I have trained an XGBoost classifier for a binary classification. The situation I don't understand is when applying a k-folds cross validation on the model I get scores sensibly different than when doing a train/test split, even when this last process is repeated multiple times.
To know - on code:
- All done with Python
- I am using sklearn version 0.19.0
- I am using xgboost version 0.71
To start with, I've done a train/test split of the dataset, using a test size of 20%. My original dataset contains about 34000 items, the 2 classes are balanced so in this train/test I end up with about 3400 items in each class for the test set. I am using sklearn's
The accuracy I get when doing this is 82% (average accuracy across the two classes). If I repeat this procedure, always using a test size of 20% and making sure the random seed in the samples selection is different every time, I get all values compatible to this 82%. Note that classes in the splits are balanced.

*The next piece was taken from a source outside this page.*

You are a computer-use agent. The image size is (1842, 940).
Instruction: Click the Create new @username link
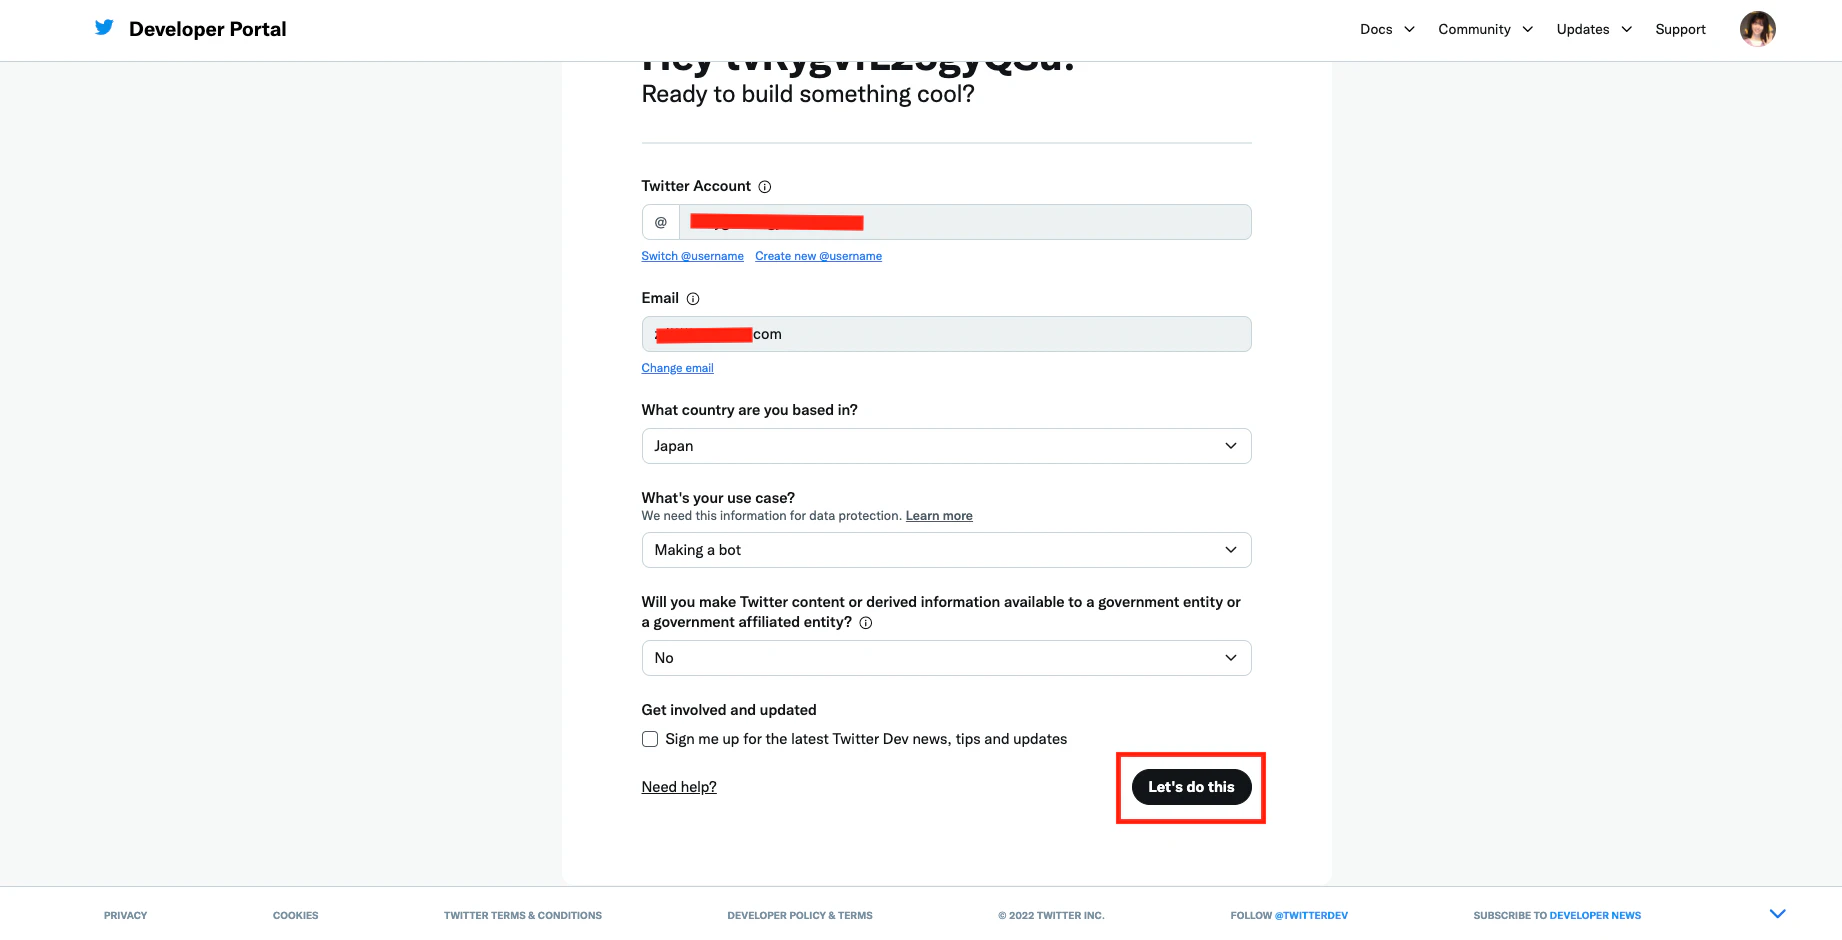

The other procedure I've run has been using a k-fold cross validation, with k=5. This should effectively be equivalent to the procedure above as 5 folds will mean using a test set built from 20% of the data. Again I made sure that the folds are stratified for class balance. For this, I am using sklearn's cross_val_score, which as per docs returns the average accuracy in the case of a classifier.
The interesting thing is that in this case I get accuracy values all sensibly lower than 82%. I am wondering what is wrong in all this, and what is the difference between the two procedures that is driving these behaviours.
A note on data
I have applied the same procedures on one of the default sklearn datasets, and I don't see the difference. My dataset contains some NULL values, which XGBoost is resilient to.